**REQUIRED WORK:**
Beginning at the first line of the data, print each line exactly, stopping after the line that contains "Task: Click the circled X cancel icon".

**DATA PROVIDED:**

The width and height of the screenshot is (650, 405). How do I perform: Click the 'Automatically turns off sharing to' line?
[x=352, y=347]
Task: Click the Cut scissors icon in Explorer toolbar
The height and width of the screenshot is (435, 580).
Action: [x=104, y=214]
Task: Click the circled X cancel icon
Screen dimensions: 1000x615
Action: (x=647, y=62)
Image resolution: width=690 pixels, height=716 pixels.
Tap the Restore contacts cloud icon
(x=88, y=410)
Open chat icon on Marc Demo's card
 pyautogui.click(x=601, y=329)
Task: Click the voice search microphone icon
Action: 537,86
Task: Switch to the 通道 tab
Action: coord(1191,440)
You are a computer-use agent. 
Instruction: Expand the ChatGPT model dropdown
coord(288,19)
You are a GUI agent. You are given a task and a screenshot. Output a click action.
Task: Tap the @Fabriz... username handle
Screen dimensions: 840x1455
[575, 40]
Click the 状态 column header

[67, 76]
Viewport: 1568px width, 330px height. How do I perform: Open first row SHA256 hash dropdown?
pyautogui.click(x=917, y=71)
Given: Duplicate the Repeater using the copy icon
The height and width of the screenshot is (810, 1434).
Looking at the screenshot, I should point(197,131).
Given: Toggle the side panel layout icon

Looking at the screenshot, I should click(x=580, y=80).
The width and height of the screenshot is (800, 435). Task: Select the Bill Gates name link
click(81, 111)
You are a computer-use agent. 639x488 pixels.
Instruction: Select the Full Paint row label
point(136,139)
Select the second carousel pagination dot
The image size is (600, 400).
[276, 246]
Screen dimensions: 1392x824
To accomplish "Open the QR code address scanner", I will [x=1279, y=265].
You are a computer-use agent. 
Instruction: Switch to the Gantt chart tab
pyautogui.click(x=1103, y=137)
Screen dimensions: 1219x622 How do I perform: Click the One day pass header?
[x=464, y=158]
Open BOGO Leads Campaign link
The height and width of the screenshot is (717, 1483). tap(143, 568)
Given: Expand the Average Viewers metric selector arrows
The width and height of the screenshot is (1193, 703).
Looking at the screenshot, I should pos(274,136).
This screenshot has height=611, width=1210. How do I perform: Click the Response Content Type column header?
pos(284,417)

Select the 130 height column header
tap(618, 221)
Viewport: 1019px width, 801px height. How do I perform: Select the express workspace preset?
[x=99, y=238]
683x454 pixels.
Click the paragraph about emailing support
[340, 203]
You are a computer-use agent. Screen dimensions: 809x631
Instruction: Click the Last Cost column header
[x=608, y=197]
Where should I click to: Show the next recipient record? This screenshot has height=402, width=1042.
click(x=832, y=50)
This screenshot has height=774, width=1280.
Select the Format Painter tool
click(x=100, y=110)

**ANSWER FOR THE TASK:**
The width and height of the screenshot is (650, 405). How do I perform: Click the 'Automatically turns off sharing to' line?
[x=352, y=347]
Task: Click the Cut scissors icon in Explorer toolbar
The height and width of the screenshot is (435, 580).
Action: [x=104, y=214]
Task: Click the circled X cancel icon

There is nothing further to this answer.